Marinha brasileira monta hospital assistencial em Santiago, no Chile
A Marinha do Brasil enviou ao Chile um hospital de campanha para ajudar no resgate em zonas de catástrofe ao sul do país, mas acabou sendo montado no subúrbio de Santiago para suprir uma unidade de saúde abalada pelo terremoto. "A ideia inicial era ir para Concepción, onde o terremoto destruiu mais, mas chegando o ministro de Saúde do Chile [Álvaro Erazo] pediu para ficarmos aqui", relata o almirante Sérgio Pereira, que já esteve em Angola fazendo trabalho similar.
"Estamos funcionando como uma emergência da cidade, atendendo aos casos comuns que acontecem em qualquer metrópole. Tem infarto, AVC, tentativa de suicídio, crise de hipertensão, diabete descompensada. Foi uma adaptação, nos transformamos de hospital de trauma em hospital assistencial. Não é um hospital de conforto, não tem mármores ou luzinhas, mas garantimos o atendimento", sintetiza Carlos Eduardo Arruda, capitão de fragata médica e responsável pela unidade provisória brasileira encravada no subúrbio da capital chilena.
A diplomacia levou esse hospital militar brasileiro para essa rua suburbana de Santiago. Antes, estava de prontidão para ir também para o estremecido Haiti. Não foi porque já havia uma unidade por lá servindo à ONU.
A missão tem prazo inicial de dois meses, mas depende da recuperação do hospital Felix Bulnes, comprometido pelo sismo de 27 de fevereiro.

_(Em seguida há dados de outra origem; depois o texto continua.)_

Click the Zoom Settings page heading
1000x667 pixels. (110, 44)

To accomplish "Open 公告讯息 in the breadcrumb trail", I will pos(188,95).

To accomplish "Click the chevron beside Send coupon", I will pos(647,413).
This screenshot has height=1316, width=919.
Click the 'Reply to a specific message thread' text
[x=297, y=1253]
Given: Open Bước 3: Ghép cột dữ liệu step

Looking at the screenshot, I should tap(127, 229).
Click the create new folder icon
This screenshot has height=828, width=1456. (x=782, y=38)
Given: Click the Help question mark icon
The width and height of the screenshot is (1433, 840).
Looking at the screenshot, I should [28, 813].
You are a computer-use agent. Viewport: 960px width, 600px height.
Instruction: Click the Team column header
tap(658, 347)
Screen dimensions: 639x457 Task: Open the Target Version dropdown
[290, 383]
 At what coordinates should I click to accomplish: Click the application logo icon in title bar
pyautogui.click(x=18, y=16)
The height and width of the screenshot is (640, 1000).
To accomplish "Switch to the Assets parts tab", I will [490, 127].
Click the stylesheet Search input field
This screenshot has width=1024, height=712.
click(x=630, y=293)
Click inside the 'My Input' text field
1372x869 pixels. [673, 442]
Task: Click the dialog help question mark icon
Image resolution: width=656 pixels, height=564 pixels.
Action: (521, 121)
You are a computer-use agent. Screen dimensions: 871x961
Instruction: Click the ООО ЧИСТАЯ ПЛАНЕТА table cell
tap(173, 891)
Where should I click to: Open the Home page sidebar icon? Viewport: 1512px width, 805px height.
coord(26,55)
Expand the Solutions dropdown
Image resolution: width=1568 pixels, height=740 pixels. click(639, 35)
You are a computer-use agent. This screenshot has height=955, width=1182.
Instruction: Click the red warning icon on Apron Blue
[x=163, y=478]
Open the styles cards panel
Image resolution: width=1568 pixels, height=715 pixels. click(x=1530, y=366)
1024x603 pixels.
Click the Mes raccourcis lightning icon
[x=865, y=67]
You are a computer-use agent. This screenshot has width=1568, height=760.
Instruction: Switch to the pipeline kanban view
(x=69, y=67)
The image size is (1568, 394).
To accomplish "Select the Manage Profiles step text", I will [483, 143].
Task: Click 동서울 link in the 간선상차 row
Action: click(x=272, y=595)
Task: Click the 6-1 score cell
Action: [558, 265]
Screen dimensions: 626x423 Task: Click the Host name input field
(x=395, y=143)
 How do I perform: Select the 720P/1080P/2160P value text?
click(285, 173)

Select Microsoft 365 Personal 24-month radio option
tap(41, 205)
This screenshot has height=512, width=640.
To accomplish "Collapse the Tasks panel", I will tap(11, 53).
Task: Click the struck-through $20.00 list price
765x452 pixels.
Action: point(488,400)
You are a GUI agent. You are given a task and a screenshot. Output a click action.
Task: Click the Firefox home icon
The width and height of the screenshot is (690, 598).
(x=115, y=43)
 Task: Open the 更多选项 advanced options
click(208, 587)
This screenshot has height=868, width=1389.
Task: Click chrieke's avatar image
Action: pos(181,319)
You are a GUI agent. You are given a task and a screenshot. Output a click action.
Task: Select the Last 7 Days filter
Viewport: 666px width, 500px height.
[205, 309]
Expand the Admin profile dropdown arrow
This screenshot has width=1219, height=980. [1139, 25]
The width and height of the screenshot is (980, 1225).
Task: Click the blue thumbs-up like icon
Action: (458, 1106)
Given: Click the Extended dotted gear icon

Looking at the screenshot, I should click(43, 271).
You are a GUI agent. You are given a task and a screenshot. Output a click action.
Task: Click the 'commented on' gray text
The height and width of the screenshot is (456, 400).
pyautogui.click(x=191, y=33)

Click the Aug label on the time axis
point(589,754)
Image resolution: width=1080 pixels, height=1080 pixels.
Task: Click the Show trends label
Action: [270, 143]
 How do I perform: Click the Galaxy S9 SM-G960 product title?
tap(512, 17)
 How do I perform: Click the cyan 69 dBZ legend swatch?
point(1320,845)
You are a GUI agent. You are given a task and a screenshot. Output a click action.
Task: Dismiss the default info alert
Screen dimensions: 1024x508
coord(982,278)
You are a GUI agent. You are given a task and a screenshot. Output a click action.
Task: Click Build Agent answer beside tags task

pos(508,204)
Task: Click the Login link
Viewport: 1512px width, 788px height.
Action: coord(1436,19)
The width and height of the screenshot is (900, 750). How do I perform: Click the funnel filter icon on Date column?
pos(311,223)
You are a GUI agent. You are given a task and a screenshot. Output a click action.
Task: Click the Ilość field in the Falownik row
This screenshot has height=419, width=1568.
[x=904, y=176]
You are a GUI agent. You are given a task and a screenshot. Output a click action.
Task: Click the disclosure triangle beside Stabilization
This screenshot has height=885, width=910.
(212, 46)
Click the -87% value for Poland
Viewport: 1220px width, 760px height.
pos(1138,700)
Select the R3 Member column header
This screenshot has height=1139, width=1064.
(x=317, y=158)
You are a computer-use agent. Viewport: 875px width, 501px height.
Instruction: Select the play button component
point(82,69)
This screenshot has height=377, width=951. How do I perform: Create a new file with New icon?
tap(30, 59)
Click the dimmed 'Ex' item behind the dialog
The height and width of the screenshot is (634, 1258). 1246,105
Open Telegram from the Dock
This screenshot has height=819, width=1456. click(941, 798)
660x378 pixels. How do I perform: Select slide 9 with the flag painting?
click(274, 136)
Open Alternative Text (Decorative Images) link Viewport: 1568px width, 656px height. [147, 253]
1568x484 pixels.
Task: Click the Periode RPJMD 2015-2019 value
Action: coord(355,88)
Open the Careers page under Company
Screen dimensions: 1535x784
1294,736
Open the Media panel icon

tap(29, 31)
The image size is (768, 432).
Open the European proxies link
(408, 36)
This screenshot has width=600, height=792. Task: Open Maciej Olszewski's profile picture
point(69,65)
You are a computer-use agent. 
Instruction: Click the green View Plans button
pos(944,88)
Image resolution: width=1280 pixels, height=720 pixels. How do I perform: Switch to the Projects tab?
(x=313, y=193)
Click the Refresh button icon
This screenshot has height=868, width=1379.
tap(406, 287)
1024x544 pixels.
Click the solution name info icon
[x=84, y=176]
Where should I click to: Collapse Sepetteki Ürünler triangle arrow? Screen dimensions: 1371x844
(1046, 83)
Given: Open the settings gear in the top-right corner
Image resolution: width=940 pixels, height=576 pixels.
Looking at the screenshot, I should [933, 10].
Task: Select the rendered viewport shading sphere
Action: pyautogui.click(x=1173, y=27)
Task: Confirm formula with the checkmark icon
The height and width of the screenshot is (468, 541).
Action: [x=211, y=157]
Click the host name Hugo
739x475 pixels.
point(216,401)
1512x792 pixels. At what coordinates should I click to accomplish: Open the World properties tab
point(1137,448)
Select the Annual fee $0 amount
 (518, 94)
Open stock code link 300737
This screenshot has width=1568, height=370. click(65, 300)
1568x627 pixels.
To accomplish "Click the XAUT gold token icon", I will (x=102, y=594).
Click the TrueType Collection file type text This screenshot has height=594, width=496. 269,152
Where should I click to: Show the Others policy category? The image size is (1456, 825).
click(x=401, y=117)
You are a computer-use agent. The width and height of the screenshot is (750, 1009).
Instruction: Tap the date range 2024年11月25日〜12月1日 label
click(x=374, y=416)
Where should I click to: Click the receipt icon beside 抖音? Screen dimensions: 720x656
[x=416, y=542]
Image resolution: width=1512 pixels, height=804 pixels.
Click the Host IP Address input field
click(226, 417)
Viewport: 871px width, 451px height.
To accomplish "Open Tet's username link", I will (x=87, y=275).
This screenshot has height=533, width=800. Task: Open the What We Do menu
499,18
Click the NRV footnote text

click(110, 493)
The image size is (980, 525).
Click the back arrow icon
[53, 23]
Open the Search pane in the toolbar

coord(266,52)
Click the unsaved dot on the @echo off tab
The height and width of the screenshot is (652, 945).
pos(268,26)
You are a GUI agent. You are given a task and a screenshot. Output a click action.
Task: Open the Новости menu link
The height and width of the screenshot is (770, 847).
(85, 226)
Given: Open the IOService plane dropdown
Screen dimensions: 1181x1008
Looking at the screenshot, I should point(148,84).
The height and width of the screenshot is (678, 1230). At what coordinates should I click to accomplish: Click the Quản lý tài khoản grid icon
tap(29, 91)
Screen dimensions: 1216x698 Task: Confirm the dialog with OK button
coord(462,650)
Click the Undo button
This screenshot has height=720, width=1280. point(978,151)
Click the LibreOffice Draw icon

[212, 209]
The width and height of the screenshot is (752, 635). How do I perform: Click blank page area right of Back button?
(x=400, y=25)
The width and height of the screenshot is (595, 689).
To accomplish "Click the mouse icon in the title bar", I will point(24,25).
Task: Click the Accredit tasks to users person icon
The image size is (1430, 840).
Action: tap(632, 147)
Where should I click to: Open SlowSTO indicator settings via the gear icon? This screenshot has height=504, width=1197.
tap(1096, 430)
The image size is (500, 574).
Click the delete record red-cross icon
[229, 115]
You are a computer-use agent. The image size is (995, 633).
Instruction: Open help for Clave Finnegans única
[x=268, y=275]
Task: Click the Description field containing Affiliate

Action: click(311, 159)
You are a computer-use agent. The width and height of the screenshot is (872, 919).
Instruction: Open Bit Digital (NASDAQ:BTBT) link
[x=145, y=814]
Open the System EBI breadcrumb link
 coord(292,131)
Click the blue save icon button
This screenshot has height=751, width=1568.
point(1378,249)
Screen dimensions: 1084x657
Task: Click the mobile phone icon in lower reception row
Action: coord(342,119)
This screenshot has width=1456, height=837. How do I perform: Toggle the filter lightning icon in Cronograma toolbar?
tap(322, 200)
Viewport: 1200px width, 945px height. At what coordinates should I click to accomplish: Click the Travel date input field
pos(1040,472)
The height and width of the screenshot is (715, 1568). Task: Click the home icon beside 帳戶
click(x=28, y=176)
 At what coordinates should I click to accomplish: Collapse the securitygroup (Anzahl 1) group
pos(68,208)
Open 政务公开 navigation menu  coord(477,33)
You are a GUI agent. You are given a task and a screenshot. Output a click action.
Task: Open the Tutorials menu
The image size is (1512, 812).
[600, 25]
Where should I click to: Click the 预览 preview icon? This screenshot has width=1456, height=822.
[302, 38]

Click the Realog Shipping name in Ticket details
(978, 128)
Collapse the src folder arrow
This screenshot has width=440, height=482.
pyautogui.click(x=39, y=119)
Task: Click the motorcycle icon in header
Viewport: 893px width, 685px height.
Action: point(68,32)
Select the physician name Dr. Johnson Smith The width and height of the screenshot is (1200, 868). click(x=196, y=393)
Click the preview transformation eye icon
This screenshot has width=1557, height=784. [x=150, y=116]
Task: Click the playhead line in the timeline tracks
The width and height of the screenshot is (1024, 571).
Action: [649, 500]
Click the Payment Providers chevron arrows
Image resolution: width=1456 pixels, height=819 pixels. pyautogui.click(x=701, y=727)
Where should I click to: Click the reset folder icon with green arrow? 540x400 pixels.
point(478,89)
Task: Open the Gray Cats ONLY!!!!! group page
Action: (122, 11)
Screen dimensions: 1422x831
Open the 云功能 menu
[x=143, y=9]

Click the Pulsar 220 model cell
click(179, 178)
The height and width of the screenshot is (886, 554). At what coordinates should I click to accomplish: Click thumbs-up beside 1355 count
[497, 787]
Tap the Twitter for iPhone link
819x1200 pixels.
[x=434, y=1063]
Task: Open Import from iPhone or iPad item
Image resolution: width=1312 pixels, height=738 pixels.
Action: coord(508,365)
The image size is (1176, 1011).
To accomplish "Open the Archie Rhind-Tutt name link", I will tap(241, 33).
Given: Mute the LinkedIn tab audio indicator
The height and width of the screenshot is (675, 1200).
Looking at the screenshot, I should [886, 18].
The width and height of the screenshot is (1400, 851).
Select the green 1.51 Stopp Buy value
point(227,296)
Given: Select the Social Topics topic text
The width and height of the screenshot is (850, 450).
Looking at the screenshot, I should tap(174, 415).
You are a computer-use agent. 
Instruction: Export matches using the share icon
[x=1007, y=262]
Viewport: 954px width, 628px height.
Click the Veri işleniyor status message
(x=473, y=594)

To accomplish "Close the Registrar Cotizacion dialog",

Os brasileiros chegaram no dia 3 de março, apenas 48 horas depois do presidente Lula ordenar a ajuda ao Chile. O contingente naval, formado por 46 do grupo de saúde e 57 fuzileiros, veio com unidade para cirurgias de médio porte, sala de dentista, laboratório, farmácia (com remédios grátis), caixas d´água, gerador, purificador de água e até uma ambulância com tração nas quatro rodas, especial para resgates em terreno adverso. E os computadores trazidos do Brasil já estão interligados com o sistema de saúde chileno.
Desde o sábado passado, quando tudo ficou pronto, já foram atendidas mais de 800 pessoas, algumas encaminhadas pelo hospital fechado, mas muitas por conta própria. Uma barraca exclusiva para pediatria de emergência será montada, afinal, o hospital clausurado era especializado nisso.
No total, dez hospitais chilenos foram destruídos e 29 sofreram danos e tiveram que fechar (14 deles com queda de mais 75% de sua estrutura). Os mais atingidos foram as construções que tinham mais de 50 anos de existência.